■ **Task directions**
Exact copy, no pictures: return all the data below as written.

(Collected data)

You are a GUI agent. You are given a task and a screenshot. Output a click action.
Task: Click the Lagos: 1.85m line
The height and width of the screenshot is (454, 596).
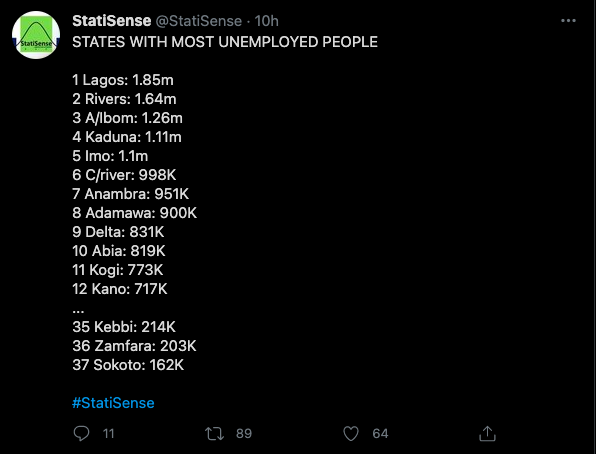click(123, 80)
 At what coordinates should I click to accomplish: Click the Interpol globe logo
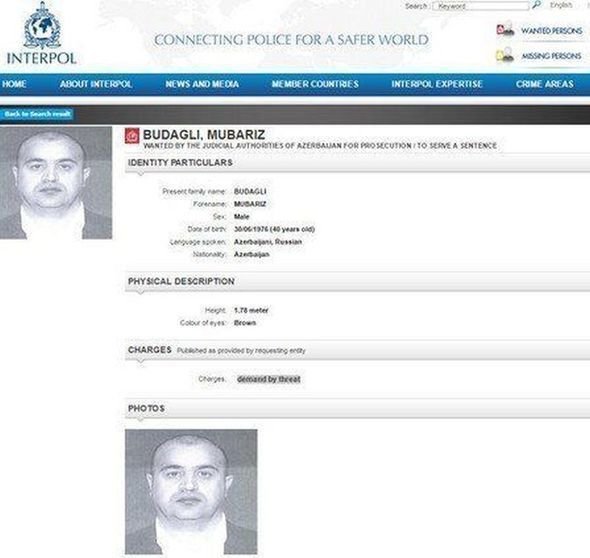point(42,26)
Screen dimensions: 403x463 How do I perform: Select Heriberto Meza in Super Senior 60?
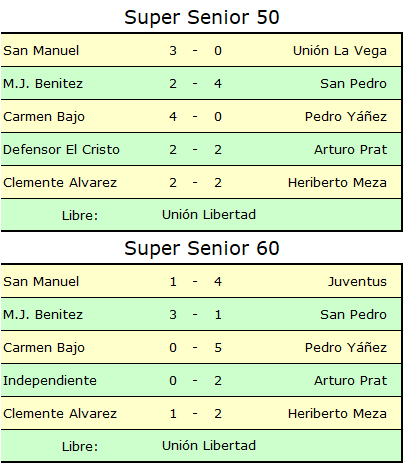337,414
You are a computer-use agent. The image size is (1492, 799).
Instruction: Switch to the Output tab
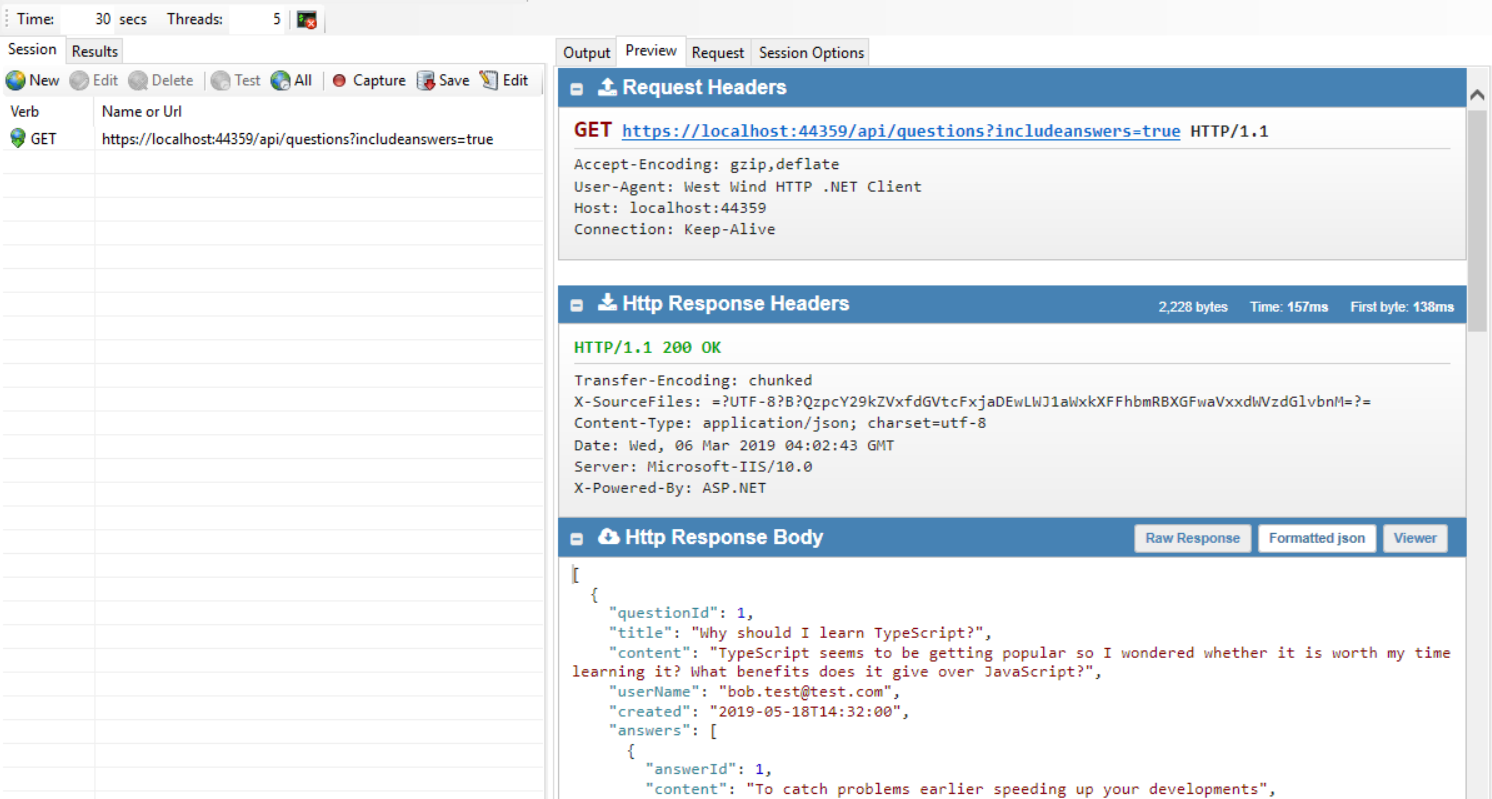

■ **Answer space**
You are a GUI agent. You are given a task and a screenshot. Output a click action.
Task: Click the Lagos: 1.85m line
The height and width of the screenshot is (454, 596).
click(123, 80)
 At what coordinates should I click to accomplish: Click the Interpol globe logo
point(42,26)
Screen dimensions: 403x463 How do I perform: Select Heriberto Meza in Super Senior 60?
337,414
You are a computer-use agent. The image size is (1492, 799).
Instruction: Switch to the Output tab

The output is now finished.